Gracias por el Fuego
Julio es un tipo especial, distinto, de los que creen en el laburo. Es el mozo del bar Las Flores, donde nos soporta en cualquier circunstancia. En las buenas y en las malas. Sabe leer nuestra mirada. Nos interpreta el corazón, cosa que no es común entre los mortales, aunque debería serlo.
«En Nochebuena y Navidad el asentamiento fue fuego, aquí y allá, en todos los rincones, las parrillas brillaban en la noche», me dijo, sin sentarse a la mesa, aunque apoyaba sobre ella las dos manos, mientras me miraba a los ojos. Me estaba diciendo que en el asentamiento de Pando, que es su hogar, todos habían tenido la oportunidad de tirar un pedazo de carne sobre el fuego.

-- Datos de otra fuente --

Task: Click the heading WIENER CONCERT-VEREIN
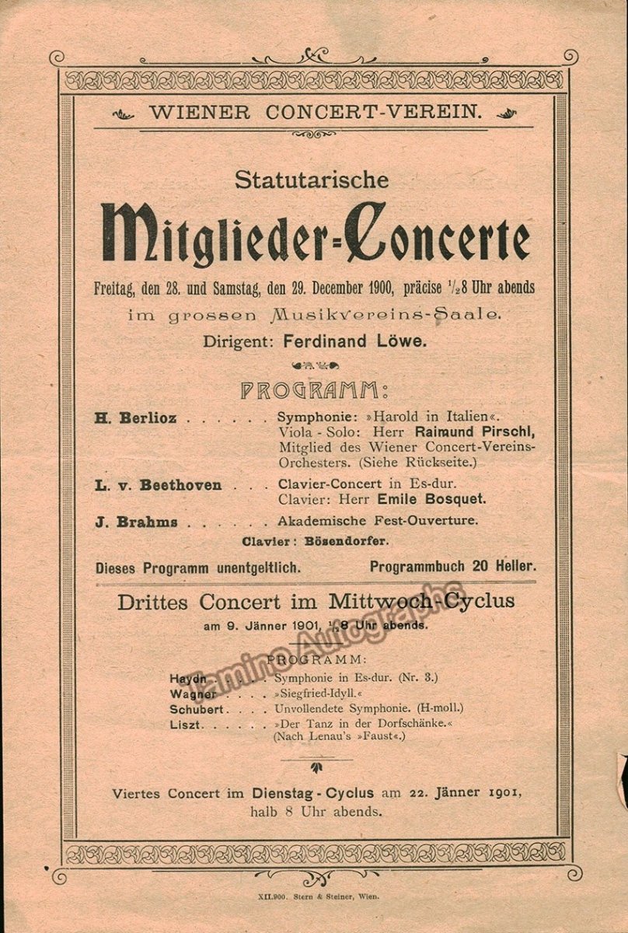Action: [x=315, y=111]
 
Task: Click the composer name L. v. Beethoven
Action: [x=159, y=485]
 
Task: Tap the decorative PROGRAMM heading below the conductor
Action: [x=313, y=390]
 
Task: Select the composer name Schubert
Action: [x=197, y=709]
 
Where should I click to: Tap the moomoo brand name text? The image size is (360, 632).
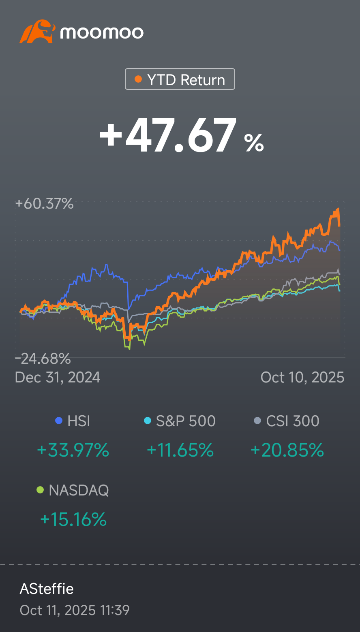point(102,32)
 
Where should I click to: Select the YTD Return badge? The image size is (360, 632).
point(180,79)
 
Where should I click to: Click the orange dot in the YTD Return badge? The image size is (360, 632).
point(138,79)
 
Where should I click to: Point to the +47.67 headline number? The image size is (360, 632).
point(167,135)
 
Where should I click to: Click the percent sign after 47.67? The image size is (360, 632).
point(254,143)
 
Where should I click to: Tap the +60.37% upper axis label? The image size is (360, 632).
point(44,203)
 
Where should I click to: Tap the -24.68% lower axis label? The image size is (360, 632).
point(43,359)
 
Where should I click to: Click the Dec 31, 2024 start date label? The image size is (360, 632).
point(58,378)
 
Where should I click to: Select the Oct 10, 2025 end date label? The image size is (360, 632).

«Hace cuatro años –agrega Julio–, en mi casa cocinábamos para los vecinos que no tenían que comer, ahora no hay un solo vecino que no tenga trabajo, aunque sea malo o bueno».
Las palabras de Julio, un personaje que tiene fe desbordada en su futuro –posee mucha más fe que quien escribe–, mostraron que hay un Uruguay que camina, que anda, que busca rumbos con dificultades y que siente, por primera vez, que hay un gobierno que los tiene en cuenta.
Claro que no alcanza con los fuegos de las festividades, que se consumen en una noche, porque lo que importa es que sus muchachos puedan estudiar y que después de los estudios tengan un lugar en la sociedad, para poder construir las obras colectivas e individuales.